Hog production will continue to run higher than expected, dragging out the potential for losses until next spring, according to a Purdue University Extension marketing specialist.

“If everything had gone as planned, hog producers would not be mired in the largest losses since late in 2002, when they were losing $25/hog,” says Chris Hurt. “But things did not go as planned.

“The September Hogs and Pigs report from USDA indicated that slaughter supplies for October and November would be up about 3%. October slaughter was actually up a remarkable 11%, and November slaughter has been up about 7-8%. Where have all the hogs come from?”

The answer is from sows and gilts that were farrowing back in the spring, responds Hurt. Sow farrowings were projected up by 1%by USDA, and pigs/litter added another 1% to those supplies.

But it is clear now that the number of sows farrowing and pig inventory were greatly underestimated back to last spring.

“High slaughter runs, pushing past capacity, have forced some Saturday kills and have depressed hog prices,” reports Hurt. “In September, hog prices averaged about $47/cwt. for 51 to 52% lean carcasses live.
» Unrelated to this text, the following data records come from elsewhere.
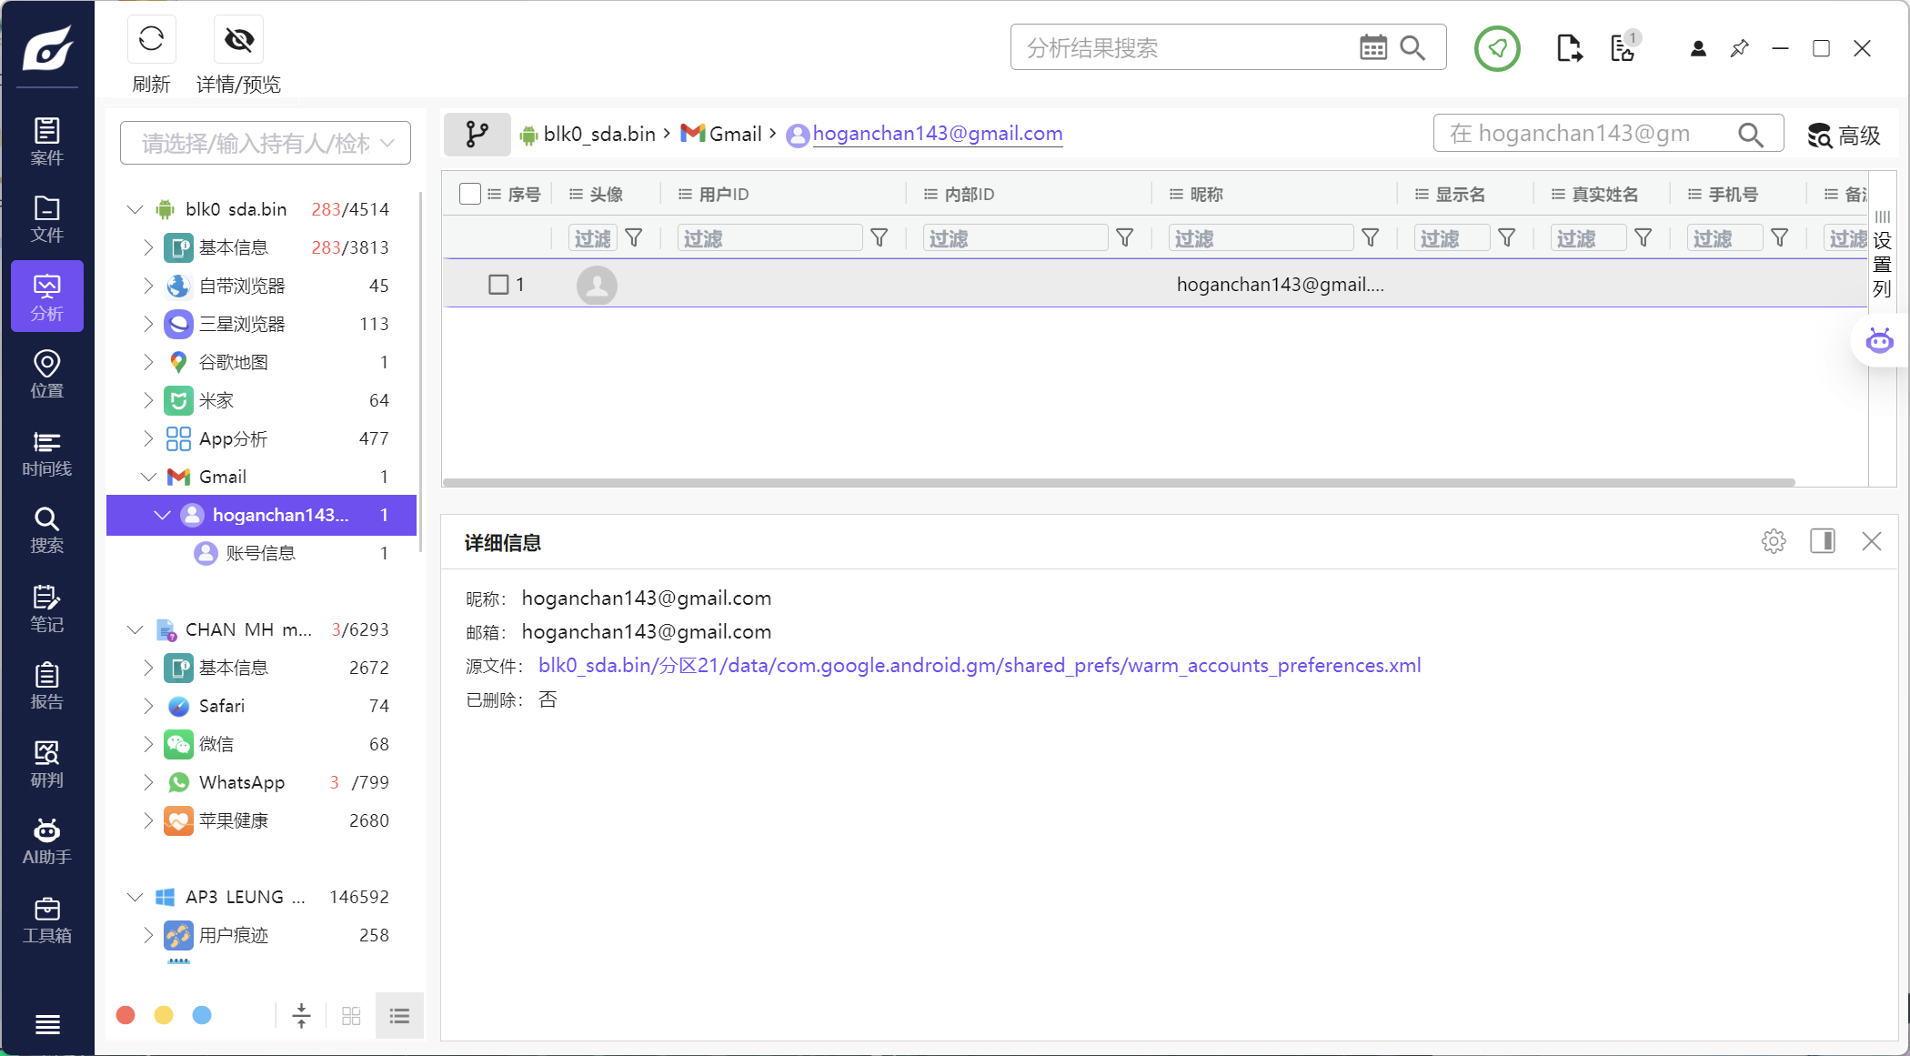Open the Toolbox in sidebar
This screenshot has height=1056, width=1910.
coord(46,920)
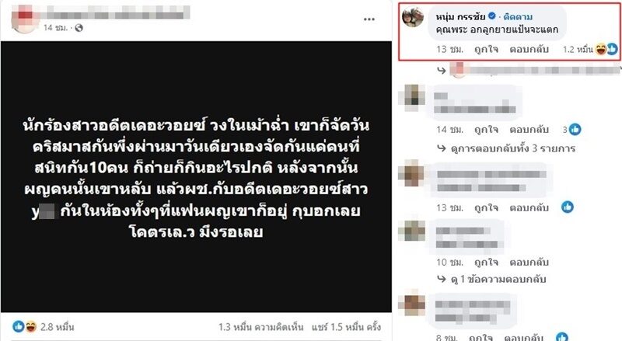Expand ดูการตอบกลับทั้ง 3 รายการ replies
Image resolution: width=622 pixels, height=341 pixels.
click(506, 148)
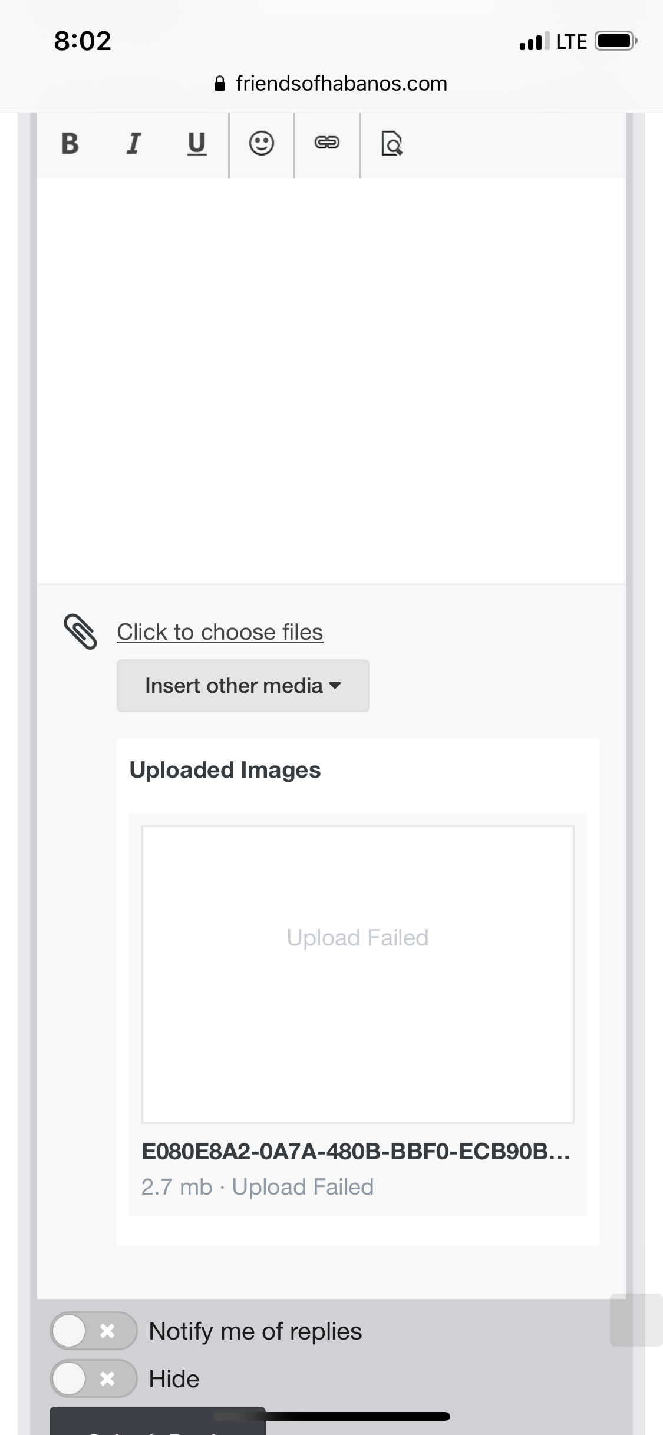Click the E080E8A2 uploaded file name

(x=356, y=1150)
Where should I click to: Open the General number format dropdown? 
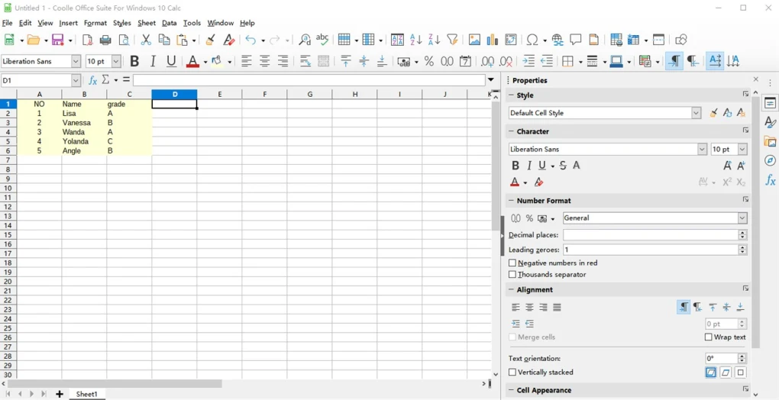coord(742,218)
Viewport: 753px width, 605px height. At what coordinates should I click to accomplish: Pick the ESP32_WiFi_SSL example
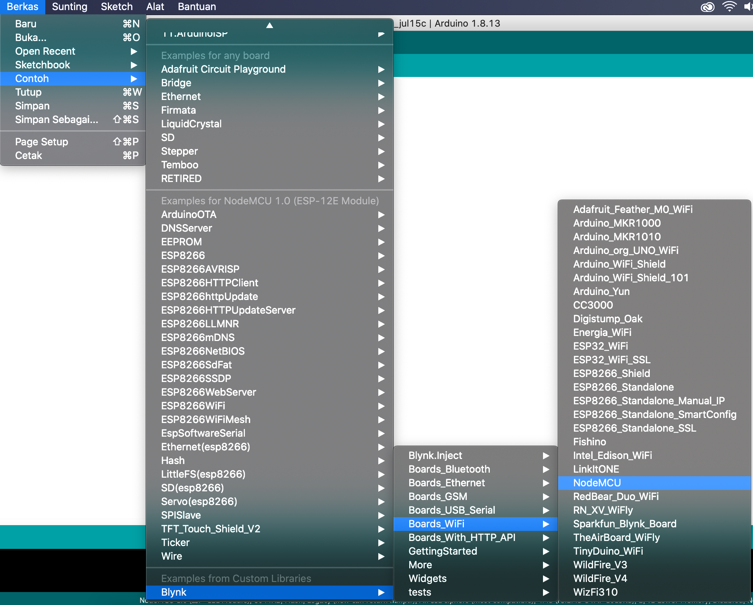coord(611,360)
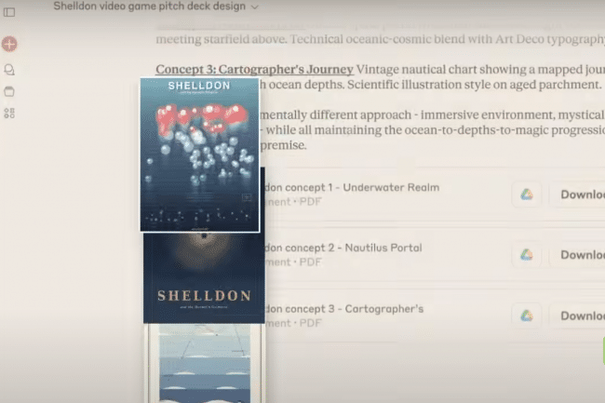The width and height of the screenshot is (605, 403).
Task: Toggle the sidebar panel icon
Action: [x=9, y=12]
Those prices have dropped to $35 in recent weeks.

“High corn and meal prices have accelerated costs into the very high $40s, and resulted in losses of an estimated $9/cwt. for average costs for farrow-to-finish operations.”

With slaughter supplies running sharply higher than USDA predictions for two months, it’s possible this trend will continue through the rest of this year and well into the winter, Hurt adds.

“This will keep the losses in the high single-digit range through the winter until the spring and summer seasonal hog price upswing is realized,” he adds. “Given anticipated cash corn prices of near $4/bu. next summer, and meal prices near $300/ton, costs are expected to be in the low $50s.

“It is expected that hog prices will not average above $50 for the spring and summer quarters, resulting in losses of $4 to $8/head.”
Larger losses can be expected to return in the fall and winter of 2008, Hurt suggests.

“This outlook means the time is finally ripe for breeding herd cutbacks to occur in the first half of 2008,” he stresses. “The last time the industry had to cut back on the breeding herd was in late 2002 and early 2003. In that liquidation, the breeding herd dropped about 4%. A similar decline in 2008 may be required to bring the industry back to profitability into 2009.

“Reductions in the breeding herd may not begin to show up in the USDA inventory reports until June of 2008. This means that reductions in pork supplies will not come to fruition until early in 2009. And that is if some industry liquidation gets underway this winter.”

Hurt agrees that cheap U.S. pork prices and the cheap U.S. dollar could help boost domestic demand and pull hog prices high enough to avoid an extended period of losses.

But he points out that a “slow-growing and nervous U.S. economy and larger competitive meat supplies” could dampen prospects for a bailout of domestic demand.